Figure 4

Native PAGE and overlay of size-exclusion chromatograms of S100A12 in the presence of EDTA and different cations. Loading concentration of S100A12 – 14 μg (A-E). Dimeric S100A12 is indicated by an arrow. Concentrations of zinc acetate and calcium chloride are indicated above the gel picture. (F) TPEN (zinc-chelator), BCS (copper I-chelator), or EDTA (divalent cation chelator) was added. After removal of calcium or zinc from the buffer solution the dimeric S100A12 is the strongly preferred form, while removal of copper did not produce a measurable effect. (G) S100A12 in a zinc- and calcium-free solution was re-substituted with zinc, copper, or calcium before loading the gel.
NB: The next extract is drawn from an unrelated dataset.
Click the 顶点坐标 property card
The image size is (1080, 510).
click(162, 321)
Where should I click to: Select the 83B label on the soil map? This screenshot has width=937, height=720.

There were no hexamers in the absence of zinc (w/o), which is also not influenced by addition of copper. When re-substituting zinc, there is predominantly a hexamer formation, which is also induced to a lesser extent by adding calcium, where a second band eventually representing tetrameric S100A12 can be observed. (H) SEC was performed using Akta FPLC chromatography equipment (Amersham Pharmacia Biotech) and a Superdex 200 (10 mm×300 mm) gel-filtration column (Amersham Pharmacia Biotech). Before each run the column was equilibrated with elution buffer 50 mM Tris, pH 7.5, 200 mM NaCl. The flow rate was 0.5 ml/minute and the protein elution was monitored by UV-absorption at 280 nm. S100A12 Abs 280/260 = 0.4/0.3. S100A12 elutes as a dimer in the presence of EDTA (shown in violet), shows a tendency to oligomer formation at increasing calcium concentrations (red and blue curves), elutes as a tetramer in the presence of zinc (orange), and as a hexamer with calcium and zinc (green).